Today, the battle isn’t just to retire Chevron’s polluting refinery, but to hold the company and other oil giants accountable for their outsized role in the climate crisis bearing down on those same communities.
Soto cites climate-worsened wildfires as perhaps the second most traumatic experience for Richmond after the horrendous refinery fire of 2012. “We've gone through several wildfire seasons now where the smoke comes down here to the Bay Area,” he said. “It is so dense and big and pervasive. It literally blocks out the sun and the sky is this reddish orange color. People have to stay indoors — it's a massive shelter in place.”
In 2018, Richmond filed a climate liability lawsuit against Chevron and 28 oil and gas giants to make them pay their fair share of the costs to adapt to mounting climate damages now facing the city, such as rising temperatures, wildfires, more frequent flooding, and sea-level rise along its 40-mile bay shoreline.
A search for “climate change” on the Richmond Standard’s website, however, garners scant results. “Chevron has denied any responsibility for climate change,” Soto said. “And in the meantime, they're profiting while our health continues to suffer.”
Chevron and other corporate polluters have tried to co-opt the news before.
The oil and gas industry has a legacy of hiding their propaganda in existing journalistic outlets; placing “advertorials,” or advertisements posing as editorials, in prominent newspapers like The New York Times, or sponsoring content in well-read political newsletters.
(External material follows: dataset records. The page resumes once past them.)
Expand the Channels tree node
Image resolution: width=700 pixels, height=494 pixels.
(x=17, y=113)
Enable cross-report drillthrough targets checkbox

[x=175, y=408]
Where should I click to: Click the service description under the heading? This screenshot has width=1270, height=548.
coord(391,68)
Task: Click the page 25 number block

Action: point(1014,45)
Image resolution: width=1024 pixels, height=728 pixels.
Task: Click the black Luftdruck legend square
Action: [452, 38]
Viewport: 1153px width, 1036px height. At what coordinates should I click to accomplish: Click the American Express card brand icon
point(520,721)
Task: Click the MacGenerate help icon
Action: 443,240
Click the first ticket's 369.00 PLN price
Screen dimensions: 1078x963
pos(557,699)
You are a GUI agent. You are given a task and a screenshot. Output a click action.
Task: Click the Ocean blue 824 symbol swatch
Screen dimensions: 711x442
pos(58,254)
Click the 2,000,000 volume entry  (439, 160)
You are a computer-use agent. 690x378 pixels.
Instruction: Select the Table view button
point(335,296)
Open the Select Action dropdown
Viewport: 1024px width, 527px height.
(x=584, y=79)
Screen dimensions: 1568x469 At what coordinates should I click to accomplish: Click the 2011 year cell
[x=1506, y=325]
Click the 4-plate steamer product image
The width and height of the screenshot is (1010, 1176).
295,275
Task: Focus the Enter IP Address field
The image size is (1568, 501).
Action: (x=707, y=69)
In the lead-up to last year’s congressional hearing on climate disinformation, for example, Big Oil ramped up its advertising in Beltway newsletters like POLITICO Morning Energy, Axios Generate, and Punchbowl, with Chevron as their most prolific fossil fuel sponsor, according to a joint analysis by Earther and HEATED.
But Chevron’s latest moves indicate a changing and potentially even more dangerous dynamic: as local newspapers face a precipitous decline, wealthy corporations may be looking to fill the void. The U.S. Chamber of Commerce, which has for decades aided Big Oil in its campaigns to spread climate disinformation and is now using various tactics to defend oil companies from accountability, has its own collection of local “newsrooms,” which it uses to disseminate its message — “outlets” with names like the Louisiana Record, Pennsylvania Record, Southeast Texas Record, and so on.
Corporations becoming the major source of reporting in regions with limited access to news is “a tremendous danger,” in the words of Ed Wasserman, professor of journalism and former dean of the Graduate School of Journalism at the University of California, Berkeley.
By creating their own papers with a “veneer of independence,” as opposed to traditional PR and advertising, Wasserman said that companies like Chevron may hope to have their messaging picked up by more credible outlets and reported as fact, influencing the greater media narrative as a whole and steering policy in a direction that’s favorable to them.
“If you assume that the fossil fuel industry is fighting a rear-guard action now,” said Wasserman, “and that they understand that they don’t have the facts on their side in a big way, and that they’re looking to slow the movement away from their product and make sure that their profits don’t suffer, there have got to be lots of different ways in which they can influence public policy decisions and minimize that disadvantage.”